Bahasa
Robin Hood
Oleh Abdul
Haris Booegies
Dari
deretan epos dunia, hikayat Robin Hood tertoreh sebagai sebuah
warisan budaya bagi kemanusiaan. Robin Hood adalah legenda mapan
yang setara dengan masterpiece semacam Superman, Mahabharata,
Cinderella, The Odyssey, Samson, Don Quixote de la Mancha atau
Ivanhoe.
Dongeng
populer Robin Hood diperkirakan muncul pada tahun 1300. Eksistensi
Robin Hood mulai merekah ketika tahun menunjukkan angka 1500. Di
kala itu, ia mashur sebagai pahlawan.
Pada
1883, Howard Pyle menerbitkan komik berjudul Adventure of Robin
Hood. Karya Pyle tersebut kemudian menjadi acuan. Sementara
layar perak memfilmkannya pada 1909.
Robin
Hood hidup pada saat peradaban Inggris masih dikuasai tuan tanah.
Jago panah itu diduga lahir pada 1160 di Locksley, Nothinghanshipe,
Inggris.

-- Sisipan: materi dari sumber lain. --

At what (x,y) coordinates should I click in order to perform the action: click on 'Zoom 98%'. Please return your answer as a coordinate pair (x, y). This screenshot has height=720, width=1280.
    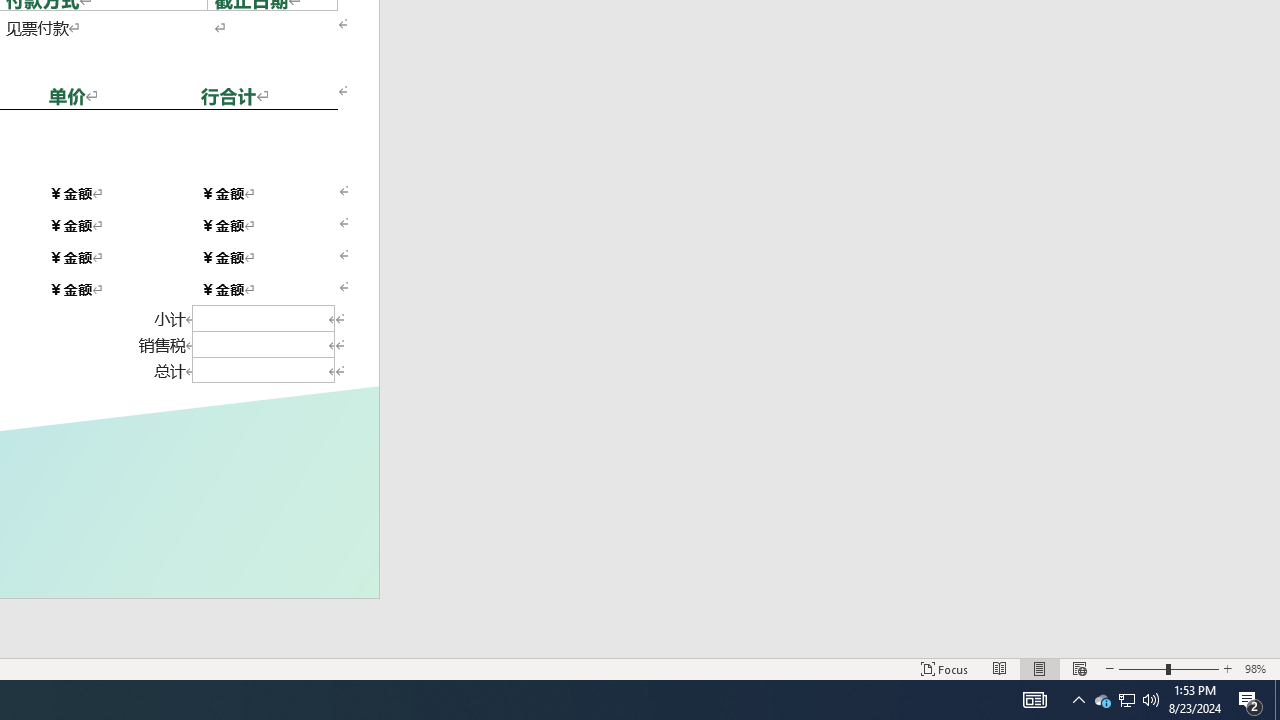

Robin Hood sezaman dengan Richard I. Raja Inggris yang
bergelar Lion Heart tersebut, tertoreh sebagai panglima
angkatan bersenjata Perang Salib Kedua.
Delapan
abad setelah kematiannya, nama Robin Hood makin mengkilap. Sebab,
sepak-terjangnya sarat perjuangan. Apalagi, ia seorang yang peduli
terhadap golongan tertindas. Kesewenangan dibidiknya dengan panah
maut yang selalu mengincar jantung lawan. Derita rakyat diobati
dengan menjarah harta orang kaya atau tuan tanah. Hasil curiannya
lantas dibagikan kepada kaum papa.
Di
mata penguasa yang merasa dirugikan, sosok Robin Hood dinobatkan
sebagai perampok. Di sisi lain, masyarakat menilainya figur suci.

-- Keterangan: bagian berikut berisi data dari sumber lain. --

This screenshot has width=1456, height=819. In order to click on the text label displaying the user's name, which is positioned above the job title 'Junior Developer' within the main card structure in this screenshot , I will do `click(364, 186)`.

Pasalnya, ia berjuang atas nama rakyat yang disunat hak hidupnya
dalam menikmati hasil-hasil bumi. Robin Hood dijuluki maling,
tetapi, predikat buruk itu diikuti pula penghargaan mulia dari
penduduk setempat yang mencintainya.
Wujud
Robin Hood dengan dua sisi itu, kini bisa ditemukan pada alat
komunikasi, khususnya dalam bahasa pers. Kembara kompetisi yang
mengalir rancak memperlihatkan bahwa kalau seorang publik figur,
tokoh masyarakat atau “dan lain-lain yang terhormat” berbuat
jahat, maka, pers beramai-ramai membabatnya. Sekalipun gemuruh
cercaan datang bergelobang, tetapi, kadang-kadang terdapat juga media
massa yang melawan arus.
Dengan
bahan-bahan yang dikumpulkan dari sana-sini, media tersebut lalu
merakit suatu ulasan lain. Metode penyampaiannya berbeda. Soalnya,
ia menggunakan bahasa yang membela secara samar-samar sosok bejat
yang dilaknat publik. Hakikat bahasanya mengecoh lantaran menyimpang
dari kelaziman. Akibatnya, orang awam bersama golongan yang tak
paham persoalan sesungguhnya, bakal terlena oleh siasat si peracik
berita. Alhasil, figur merana yang digempur ejekan sinis, pada
akhirnya memperoleh simpati.
Media
yang memakai bahasa Robin Hood, biasanya memiliki hubungan
kekerabatan atau simpul emosional dengan tokoh kotor yang
disanjungnya. Mereka tidak murni ingin menegakkan keadilan, tetapi,
berambisi melepaskan si jahat dari belenggu kemelut sebagai balas
jasa.
Dalam
menunjang pembahasannya, maka, media itu selalu mencari sisi baik
figur sesat untuk ditampilkan. Sedangkan hal-hal jeleknya diedit
ketat. Kata-kata yang bersifat menekan diubah dengan kalimat yang
sedap dimengerti. Sebagai contoh, “lengah” diganti menjadi
“sudah diantisipasi, namun, mereka tetap lolos”. Sementara
orang-orang yang mengomentari figur kelam tersebut, dipojokkan secara
halus. Umpamanya, “ditanggapi oleh Fulan sebagai suatu pandangan
yang salah” diubah dengan “disambar saja oleh Fulan sebagai suatu
pandangan yang kurang benar”. Kemudian “sahabat” diganti
“konco”.
Perubahan
yang tampak sepele itu, pada esensinya punya efek yang sangat serius.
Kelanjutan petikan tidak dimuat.